Create impersonation_social_security_administration.yml

detection-rules/impersonation_social_security_admin.yml

@@ -0,0 +1,43 @@
+name: "Impersonation: Social Security Administration with secure message language"
+description: "Detects messages impersonating the Social Security Administration (SSA) that contain links and use legitimate SSA terminology like 'Secure Message' or 'SSA Statement Viewer', but are sent from non-government domains by unsolicited or suspicious senders."
+type: "rule"
+severity: "medium"
+source: |
+  type.inbound
+  and (
+    not profile.by_sender().solicited
+    or (
+      profile.by_sender().any_messages_malicious_or_spam
+      and not profile.by_sender().any_messages_benign
+    )
+  )
+  // Identifies as SSA without catching strings such as "Alyssa"
+  and (
+    regex.contains(sender.display_name, '^SSA\b')
+    or strings.icontains(sender.display_name, "Social Security Administration")
+  )
+  // Contains a link
+  and length(body.links) >= 1
+
+  // Not from a .gov domain
+  and not sender.email.domain.tld == ".gov"
+
+  // Secure messsage wording
+  and (
+    strings.icontains(body.current_thread.text, "Secure Message")
+    or strings.contains(body.current_thread.text, "SSA Statement Viewer")
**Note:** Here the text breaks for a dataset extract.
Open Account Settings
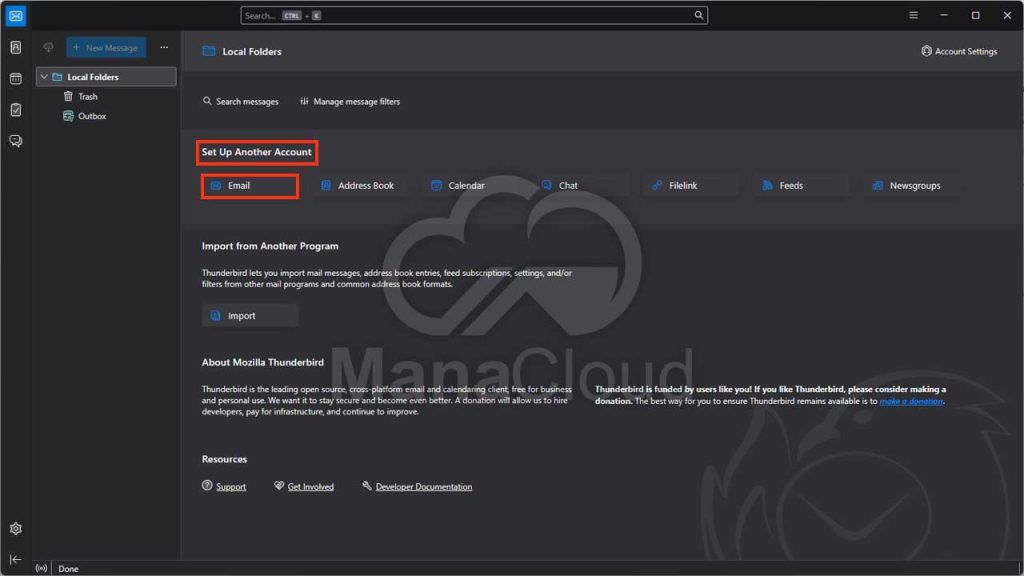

+    // real SSA phone number
+    or strings.icontains(body.current_thread.text, "1-800-772-1213")
+  )
+
+attack_types:
+  - "BEC/Fraud"
+  - "Credential Phishing"
+tactics_and_techniques:
+  - "Impersonation: Brand"
+  - "Social engineering"
+detection_methods:
+  - "Content analysis"
+  - "Sender analysis"
+  - "URL analysis"
+id: "6196767e-6264-5833-96f3-d1e34424d7b5"